TASK TO COMPLETE:
Begin at the line that has "Task: Click Geometry" and stop after the line that has "pos(72,698)". Reproduce those items with "master branch indicator" swapped for "main branch indicator", changing nothing else and omitting the pictures.

MATERIAL FOR THIS EXERCISE:
_ _ _ _ _

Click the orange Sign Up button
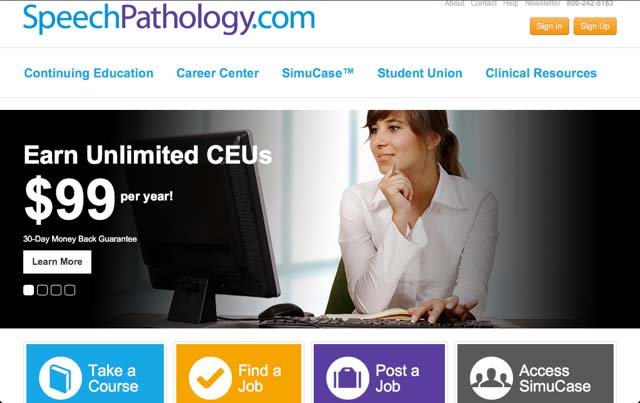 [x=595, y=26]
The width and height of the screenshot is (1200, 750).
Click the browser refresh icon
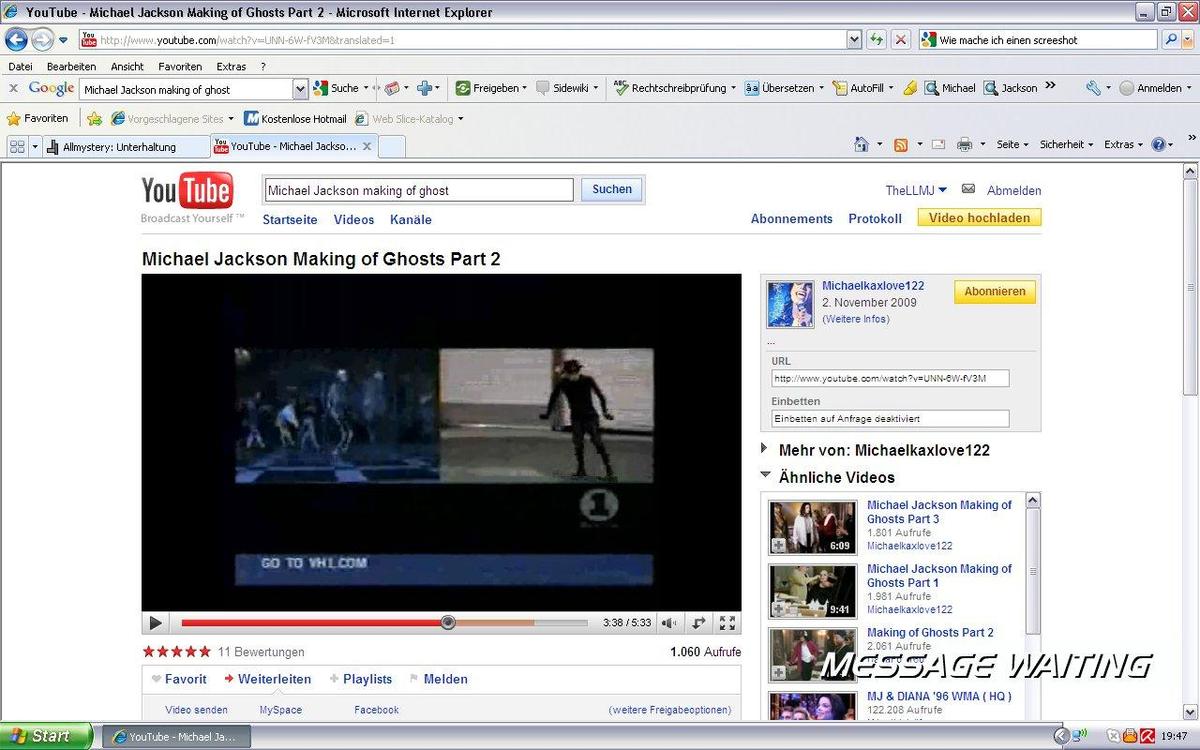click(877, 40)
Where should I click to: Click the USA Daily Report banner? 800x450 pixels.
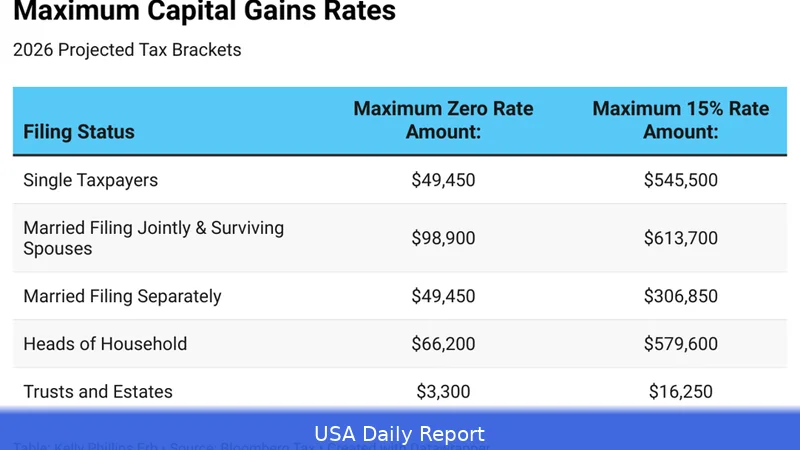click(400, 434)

_ _ _ _ _

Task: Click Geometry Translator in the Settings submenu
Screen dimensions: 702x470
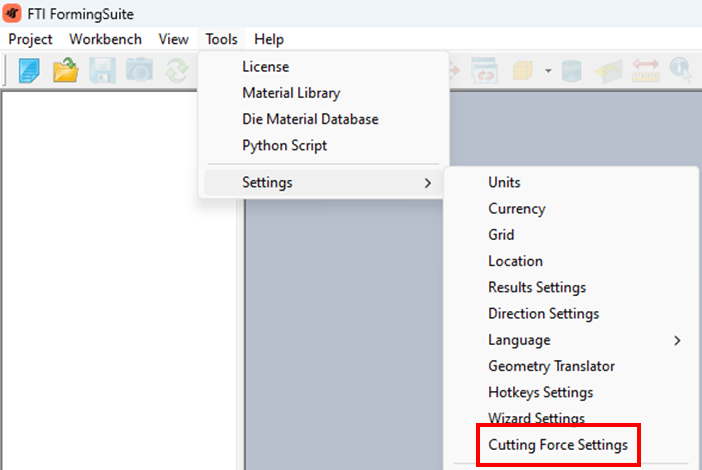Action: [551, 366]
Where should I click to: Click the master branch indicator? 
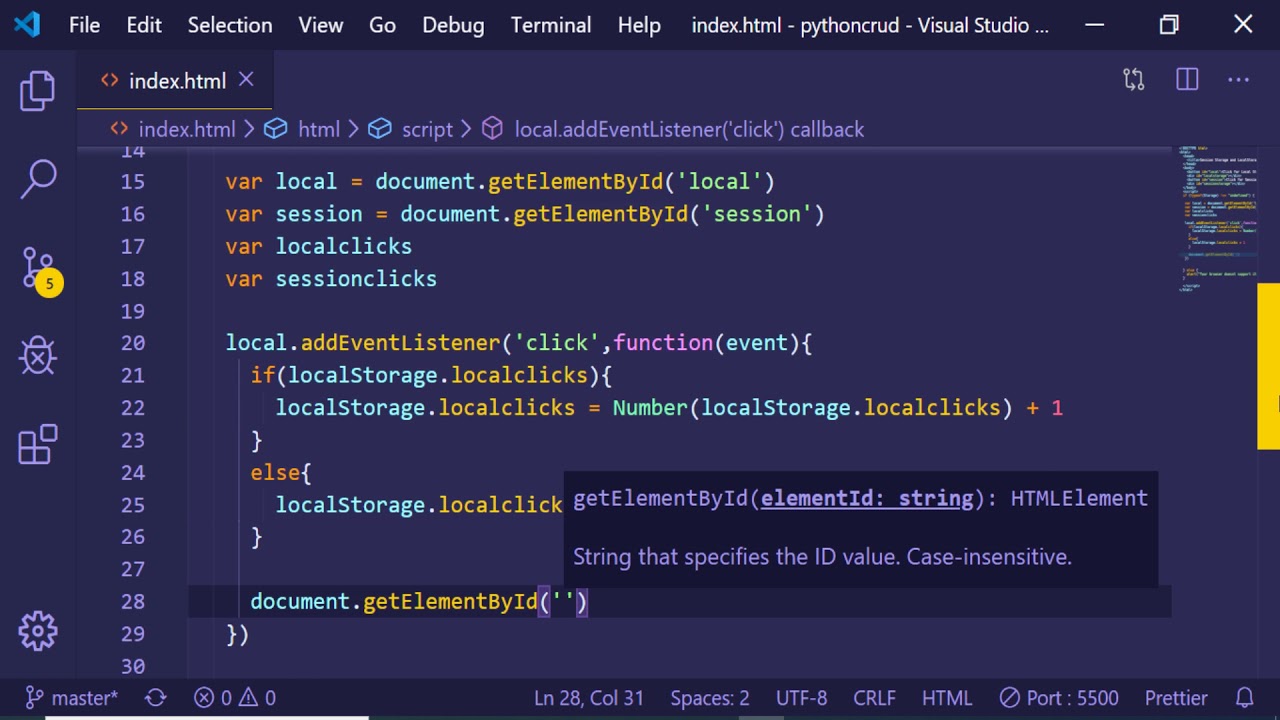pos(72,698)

_ _ _ _ _

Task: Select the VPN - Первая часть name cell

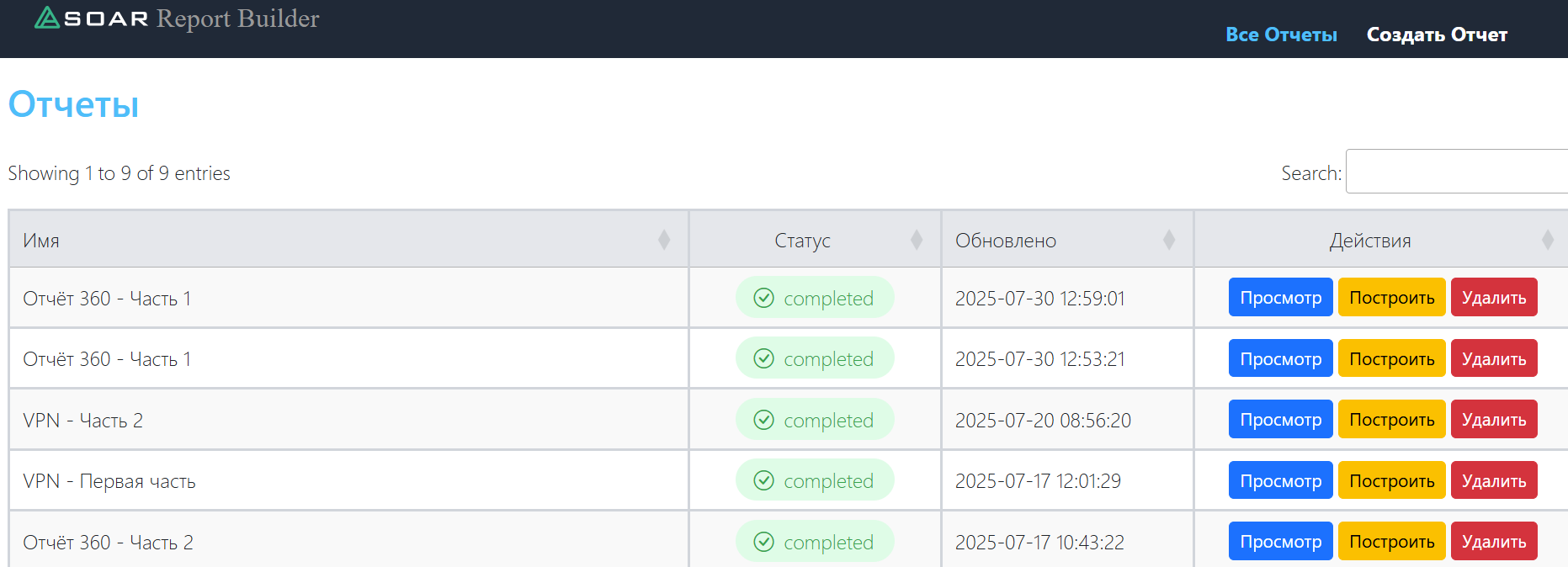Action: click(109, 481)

_ _ _ _ _

WRITTEN ANSWER:
Task: Click Geometry Translator in the Settings submenu
Screen dimensions: 702x470
Action: [551, 366]
Where should I click to: Click the main branch indicator? 
pos(72,698)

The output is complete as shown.